Data ::

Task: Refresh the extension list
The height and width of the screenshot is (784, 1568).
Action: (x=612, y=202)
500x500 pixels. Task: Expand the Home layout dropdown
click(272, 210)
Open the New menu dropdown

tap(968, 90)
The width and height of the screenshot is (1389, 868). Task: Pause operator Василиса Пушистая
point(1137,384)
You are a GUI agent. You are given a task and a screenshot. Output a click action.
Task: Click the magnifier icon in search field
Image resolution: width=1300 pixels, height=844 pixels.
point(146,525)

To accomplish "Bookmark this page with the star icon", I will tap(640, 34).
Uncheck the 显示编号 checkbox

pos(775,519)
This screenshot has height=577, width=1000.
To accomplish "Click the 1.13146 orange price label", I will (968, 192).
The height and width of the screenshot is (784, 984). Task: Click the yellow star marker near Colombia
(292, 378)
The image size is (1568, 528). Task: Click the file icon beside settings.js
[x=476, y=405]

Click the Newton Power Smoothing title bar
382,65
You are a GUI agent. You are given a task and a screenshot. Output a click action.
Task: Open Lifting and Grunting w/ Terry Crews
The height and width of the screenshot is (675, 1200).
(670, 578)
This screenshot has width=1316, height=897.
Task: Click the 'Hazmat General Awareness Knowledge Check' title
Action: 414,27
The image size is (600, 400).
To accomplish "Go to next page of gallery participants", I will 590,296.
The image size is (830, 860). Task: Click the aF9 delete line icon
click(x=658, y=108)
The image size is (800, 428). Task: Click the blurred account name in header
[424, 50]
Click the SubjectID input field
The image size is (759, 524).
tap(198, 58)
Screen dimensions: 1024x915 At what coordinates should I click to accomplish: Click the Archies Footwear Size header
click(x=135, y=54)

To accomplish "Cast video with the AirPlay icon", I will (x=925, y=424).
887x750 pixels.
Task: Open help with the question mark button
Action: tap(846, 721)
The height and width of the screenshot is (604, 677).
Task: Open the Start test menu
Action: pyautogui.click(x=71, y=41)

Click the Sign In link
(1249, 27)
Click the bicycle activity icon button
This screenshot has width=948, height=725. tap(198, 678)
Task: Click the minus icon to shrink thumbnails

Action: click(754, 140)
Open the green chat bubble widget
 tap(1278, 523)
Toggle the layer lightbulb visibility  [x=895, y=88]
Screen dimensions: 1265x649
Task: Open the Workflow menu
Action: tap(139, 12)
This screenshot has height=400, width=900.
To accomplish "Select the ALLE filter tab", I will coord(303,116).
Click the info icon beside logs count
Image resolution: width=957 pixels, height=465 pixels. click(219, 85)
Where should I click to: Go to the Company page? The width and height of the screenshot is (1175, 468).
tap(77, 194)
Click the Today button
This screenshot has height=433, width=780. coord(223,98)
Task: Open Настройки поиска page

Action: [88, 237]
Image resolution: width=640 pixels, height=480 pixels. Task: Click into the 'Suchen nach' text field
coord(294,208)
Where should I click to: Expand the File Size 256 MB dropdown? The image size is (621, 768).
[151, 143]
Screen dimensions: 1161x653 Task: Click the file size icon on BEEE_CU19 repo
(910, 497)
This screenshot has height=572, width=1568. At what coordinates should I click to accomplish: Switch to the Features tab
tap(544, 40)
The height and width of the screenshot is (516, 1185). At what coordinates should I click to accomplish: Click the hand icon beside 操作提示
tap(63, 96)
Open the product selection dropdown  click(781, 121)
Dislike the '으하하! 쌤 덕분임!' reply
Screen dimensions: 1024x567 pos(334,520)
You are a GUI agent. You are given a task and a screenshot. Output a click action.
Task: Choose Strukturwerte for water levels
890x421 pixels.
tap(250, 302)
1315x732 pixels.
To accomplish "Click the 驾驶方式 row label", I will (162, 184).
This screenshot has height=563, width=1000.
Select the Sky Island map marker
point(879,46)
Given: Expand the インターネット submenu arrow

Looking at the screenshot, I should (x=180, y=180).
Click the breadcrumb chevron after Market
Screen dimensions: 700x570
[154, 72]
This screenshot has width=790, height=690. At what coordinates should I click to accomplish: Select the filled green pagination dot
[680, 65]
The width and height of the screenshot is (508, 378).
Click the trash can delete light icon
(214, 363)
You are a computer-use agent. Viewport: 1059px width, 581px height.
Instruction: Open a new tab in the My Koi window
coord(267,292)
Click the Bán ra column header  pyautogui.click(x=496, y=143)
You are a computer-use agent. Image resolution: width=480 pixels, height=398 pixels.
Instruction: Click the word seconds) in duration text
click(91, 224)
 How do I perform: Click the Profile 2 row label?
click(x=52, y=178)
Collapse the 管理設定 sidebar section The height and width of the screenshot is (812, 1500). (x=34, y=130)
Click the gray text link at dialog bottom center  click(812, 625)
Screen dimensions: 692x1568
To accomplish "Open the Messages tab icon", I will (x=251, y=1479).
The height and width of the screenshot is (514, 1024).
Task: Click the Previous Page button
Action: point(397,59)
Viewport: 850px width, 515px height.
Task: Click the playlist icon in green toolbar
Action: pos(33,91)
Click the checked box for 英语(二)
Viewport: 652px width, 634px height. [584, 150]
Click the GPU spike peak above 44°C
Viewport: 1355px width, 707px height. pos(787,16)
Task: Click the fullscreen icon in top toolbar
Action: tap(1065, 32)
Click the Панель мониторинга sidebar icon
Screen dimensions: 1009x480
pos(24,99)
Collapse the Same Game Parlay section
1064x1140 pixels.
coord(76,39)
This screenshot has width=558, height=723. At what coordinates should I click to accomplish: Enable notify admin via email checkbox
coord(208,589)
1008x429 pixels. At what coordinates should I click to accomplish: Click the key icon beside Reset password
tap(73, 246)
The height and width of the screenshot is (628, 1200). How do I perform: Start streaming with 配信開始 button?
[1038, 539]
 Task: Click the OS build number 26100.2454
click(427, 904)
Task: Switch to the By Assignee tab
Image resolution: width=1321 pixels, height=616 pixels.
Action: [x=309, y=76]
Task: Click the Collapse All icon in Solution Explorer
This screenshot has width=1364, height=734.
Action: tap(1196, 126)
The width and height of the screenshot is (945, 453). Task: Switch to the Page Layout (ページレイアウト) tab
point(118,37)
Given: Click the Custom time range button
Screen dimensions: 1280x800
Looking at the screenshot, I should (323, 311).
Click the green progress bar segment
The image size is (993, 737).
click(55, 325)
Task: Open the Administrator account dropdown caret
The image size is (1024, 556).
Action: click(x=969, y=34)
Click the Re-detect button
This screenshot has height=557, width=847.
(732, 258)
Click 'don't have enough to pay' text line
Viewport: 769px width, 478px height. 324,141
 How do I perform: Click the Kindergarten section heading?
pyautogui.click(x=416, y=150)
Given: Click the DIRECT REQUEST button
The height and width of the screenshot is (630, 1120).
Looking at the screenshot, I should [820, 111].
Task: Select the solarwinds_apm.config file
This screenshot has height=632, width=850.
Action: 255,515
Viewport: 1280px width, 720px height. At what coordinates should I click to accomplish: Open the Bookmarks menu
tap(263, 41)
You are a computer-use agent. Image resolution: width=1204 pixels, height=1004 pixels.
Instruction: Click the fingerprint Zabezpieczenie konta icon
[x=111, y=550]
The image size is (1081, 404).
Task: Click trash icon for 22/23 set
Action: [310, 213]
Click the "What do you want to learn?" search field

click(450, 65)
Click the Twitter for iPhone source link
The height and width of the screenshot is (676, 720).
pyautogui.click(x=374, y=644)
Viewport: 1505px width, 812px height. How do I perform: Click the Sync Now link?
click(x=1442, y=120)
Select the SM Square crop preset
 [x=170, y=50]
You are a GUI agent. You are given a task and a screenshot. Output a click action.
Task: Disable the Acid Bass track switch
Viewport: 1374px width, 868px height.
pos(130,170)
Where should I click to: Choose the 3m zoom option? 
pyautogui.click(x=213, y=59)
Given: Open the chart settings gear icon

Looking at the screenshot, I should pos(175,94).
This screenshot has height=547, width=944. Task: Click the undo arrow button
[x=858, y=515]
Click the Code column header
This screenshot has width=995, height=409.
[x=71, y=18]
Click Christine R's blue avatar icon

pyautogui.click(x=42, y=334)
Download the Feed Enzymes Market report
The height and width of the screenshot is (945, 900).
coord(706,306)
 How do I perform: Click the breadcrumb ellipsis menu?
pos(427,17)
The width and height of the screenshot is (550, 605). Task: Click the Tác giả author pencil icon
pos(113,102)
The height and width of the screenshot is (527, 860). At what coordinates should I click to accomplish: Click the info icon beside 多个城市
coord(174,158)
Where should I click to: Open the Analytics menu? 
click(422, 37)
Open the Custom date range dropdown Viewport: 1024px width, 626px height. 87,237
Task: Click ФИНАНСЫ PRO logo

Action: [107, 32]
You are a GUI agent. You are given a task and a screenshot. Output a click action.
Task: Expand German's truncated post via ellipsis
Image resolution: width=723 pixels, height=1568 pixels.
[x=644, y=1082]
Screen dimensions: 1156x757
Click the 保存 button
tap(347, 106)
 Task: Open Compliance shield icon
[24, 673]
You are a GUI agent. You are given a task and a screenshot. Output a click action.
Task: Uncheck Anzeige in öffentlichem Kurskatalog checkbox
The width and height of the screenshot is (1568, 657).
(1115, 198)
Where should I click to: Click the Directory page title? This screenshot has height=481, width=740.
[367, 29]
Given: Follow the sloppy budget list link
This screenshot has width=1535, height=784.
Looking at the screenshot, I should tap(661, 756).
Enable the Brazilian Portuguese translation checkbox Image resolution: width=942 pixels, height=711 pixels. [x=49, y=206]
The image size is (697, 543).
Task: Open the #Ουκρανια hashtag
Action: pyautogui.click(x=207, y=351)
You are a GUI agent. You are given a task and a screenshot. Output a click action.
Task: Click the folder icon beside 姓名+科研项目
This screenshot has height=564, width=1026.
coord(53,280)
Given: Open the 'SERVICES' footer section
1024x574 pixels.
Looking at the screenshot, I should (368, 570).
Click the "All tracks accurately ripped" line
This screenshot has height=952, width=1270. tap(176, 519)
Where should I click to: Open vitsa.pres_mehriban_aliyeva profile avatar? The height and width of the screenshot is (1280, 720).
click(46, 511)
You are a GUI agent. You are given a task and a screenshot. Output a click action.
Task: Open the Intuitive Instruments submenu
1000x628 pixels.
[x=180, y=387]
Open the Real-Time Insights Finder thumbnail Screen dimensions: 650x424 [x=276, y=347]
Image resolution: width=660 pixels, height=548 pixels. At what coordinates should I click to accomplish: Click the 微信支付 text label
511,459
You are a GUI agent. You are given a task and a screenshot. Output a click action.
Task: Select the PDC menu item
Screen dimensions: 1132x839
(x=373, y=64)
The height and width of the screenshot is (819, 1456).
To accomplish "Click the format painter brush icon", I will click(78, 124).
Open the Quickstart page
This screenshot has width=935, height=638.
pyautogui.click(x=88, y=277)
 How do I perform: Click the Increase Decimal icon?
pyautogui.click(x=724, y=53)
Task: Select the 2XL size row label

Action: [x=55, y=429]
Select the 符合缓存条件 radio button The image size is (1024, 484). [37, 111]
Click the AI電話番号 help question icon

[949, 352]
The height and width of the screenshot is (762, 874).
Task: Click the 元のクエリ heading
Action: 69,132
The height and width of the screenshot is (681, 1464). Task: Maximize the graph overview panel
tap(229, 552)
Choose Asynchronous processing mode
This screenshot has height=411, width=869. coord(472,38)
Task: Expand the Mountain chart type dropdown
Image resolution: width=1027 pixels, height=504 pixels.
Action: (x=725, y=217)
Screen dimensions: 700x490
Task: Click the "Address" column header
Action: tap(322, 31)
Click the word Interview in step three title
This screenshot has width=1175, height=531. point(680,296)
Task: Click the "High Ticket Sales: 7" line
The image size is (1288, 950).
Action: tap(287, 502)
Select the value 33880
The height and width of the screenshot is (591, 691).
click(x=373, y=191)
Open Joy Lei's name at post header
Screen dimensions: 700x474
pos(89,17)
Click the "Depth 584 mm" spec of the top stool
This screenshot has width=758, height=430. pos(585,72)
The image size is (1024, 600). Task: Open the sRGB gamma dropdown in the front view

What the task requires ::
Copy out, from the listing above, every line that contains the string "Custom".

The answer ::
Given: Click the Custom time range button
Open the Custom date range dropdown Viewport: 1024px width, 626px height. 87,237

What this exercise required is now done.